*** DATA TO EXAMINE Section Begins ***

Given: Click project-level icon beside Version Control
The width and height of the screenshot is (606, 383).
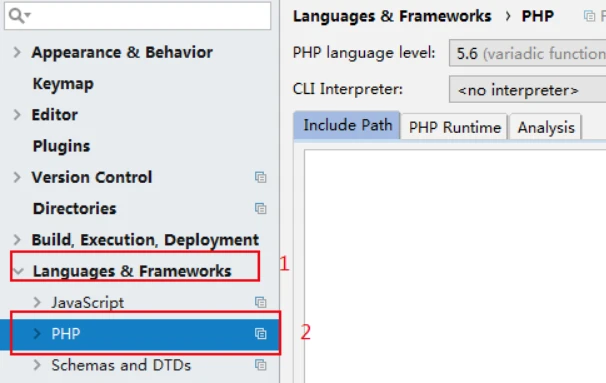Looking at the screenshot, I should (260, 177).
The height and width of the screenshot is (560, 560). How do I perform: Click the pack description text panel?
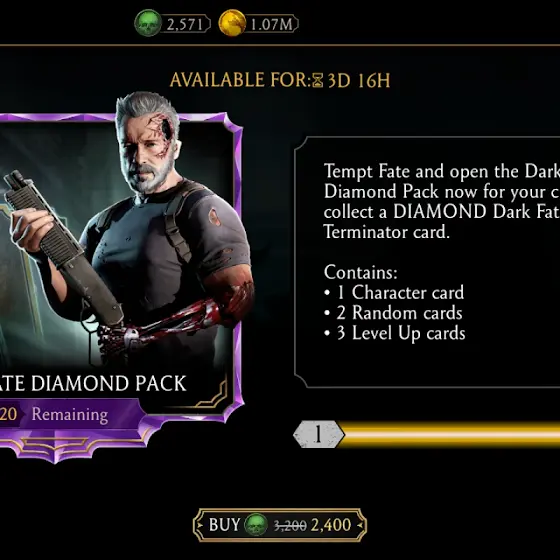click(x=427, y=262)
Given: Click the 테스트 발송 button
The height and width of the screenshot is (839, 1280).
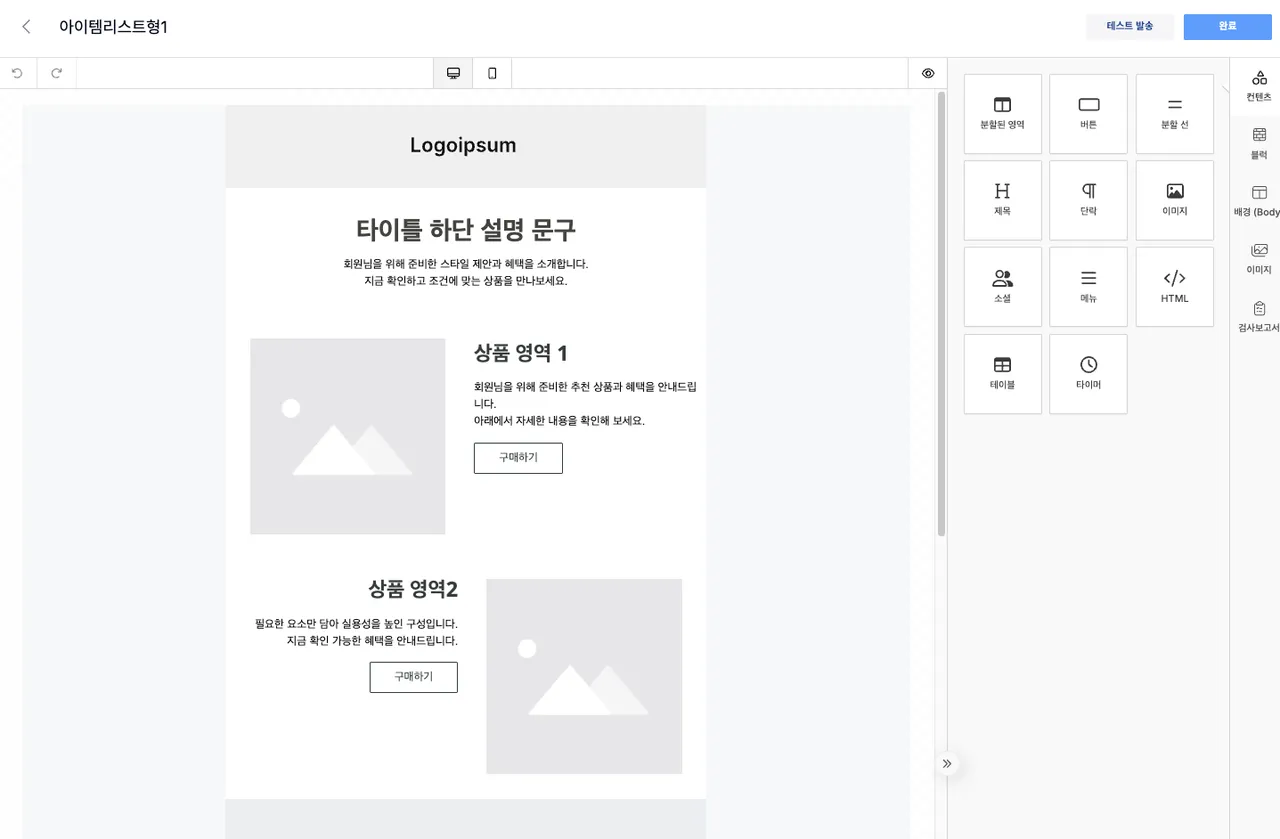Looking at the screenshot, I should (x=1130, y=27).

*** DATA TO EXAMINE Section Ends ***
*** DATA TO EXAMINE Section Begins ***

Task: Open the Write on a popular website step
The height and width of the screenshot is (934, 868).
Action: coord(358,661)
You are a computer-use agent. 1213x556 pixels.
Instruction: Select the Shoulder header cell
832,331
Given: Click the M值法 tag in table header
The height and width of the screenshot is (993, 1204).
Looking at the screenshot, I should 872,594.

*** DATA TO EXAMINE Section Ends ***

• [WHAT THIS TASK INVOLVES]:
Check each line above for the word "Given", and copy the lines where it appears.

• [TASK OUTPUT]:
Given: Click project-level icon beside Version Control
Given: Click the 테스트 발송 button
Given: Click the M值法 tag in table header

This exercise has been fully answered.